Dataset content →
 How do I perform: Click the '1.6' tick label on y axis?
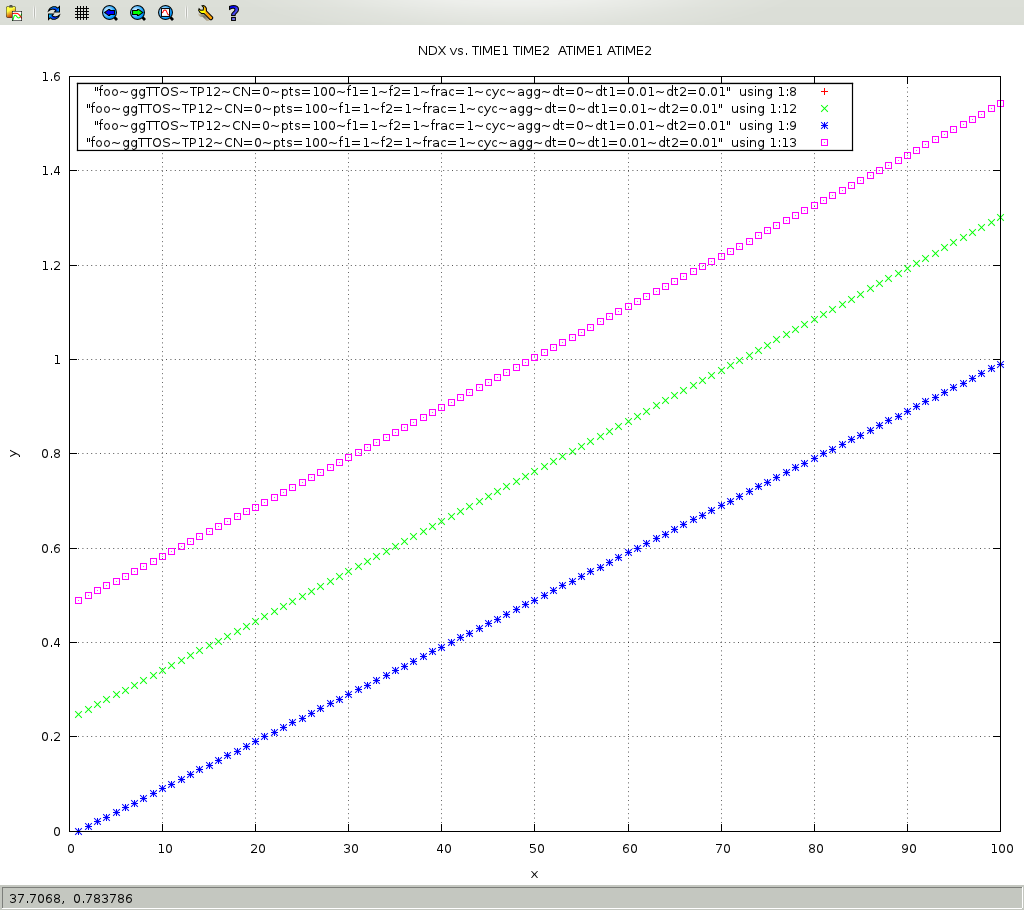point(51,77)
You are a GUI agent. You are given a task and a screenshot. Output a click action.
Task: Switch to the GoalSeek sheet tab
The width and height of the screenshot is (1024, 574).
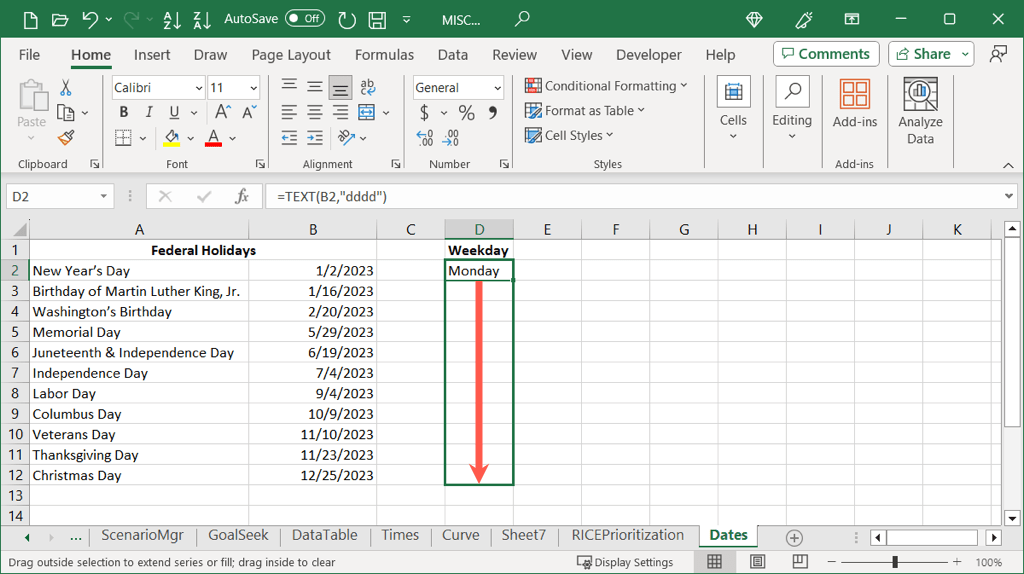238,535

==

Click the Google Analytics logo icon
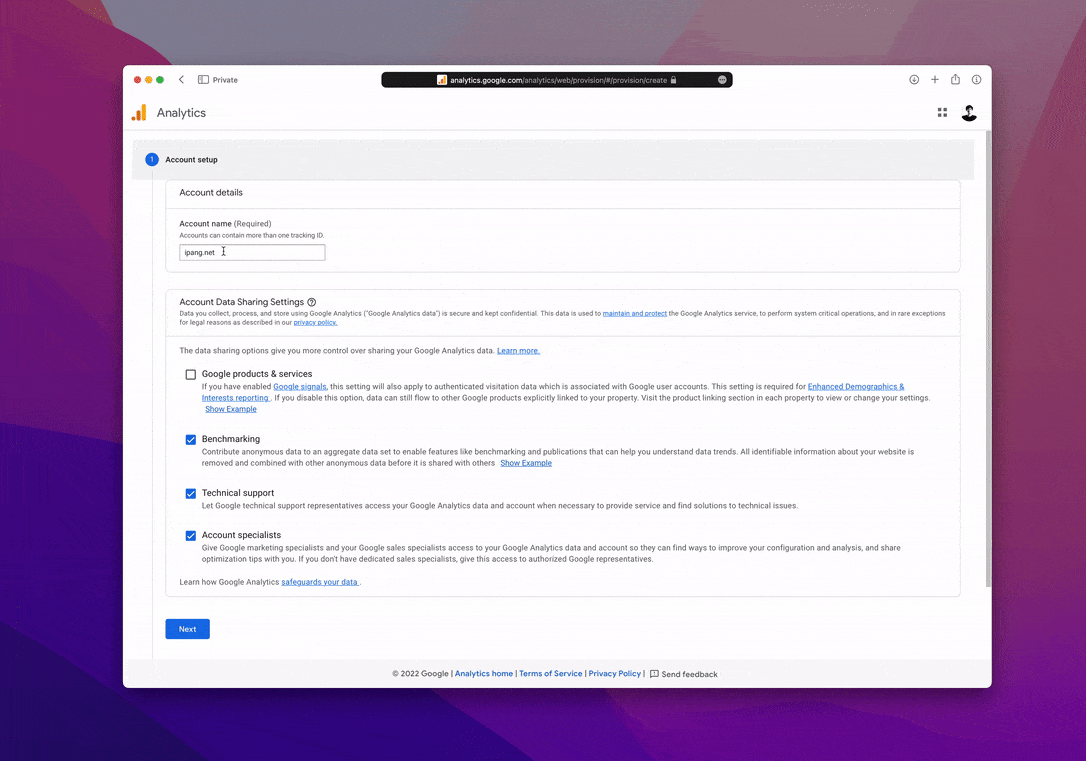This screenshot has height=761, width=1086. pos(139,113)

==

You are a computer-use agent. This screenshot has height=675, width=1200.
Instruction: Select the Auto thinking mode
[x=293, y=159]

Task details → Show the lines above that have the word "agent".

Exercise solution →
You are a GUI agent. You are given a task and a screenshot. Output a click action.
You are a computer-use agent. This screenshot has height=675, width=1200.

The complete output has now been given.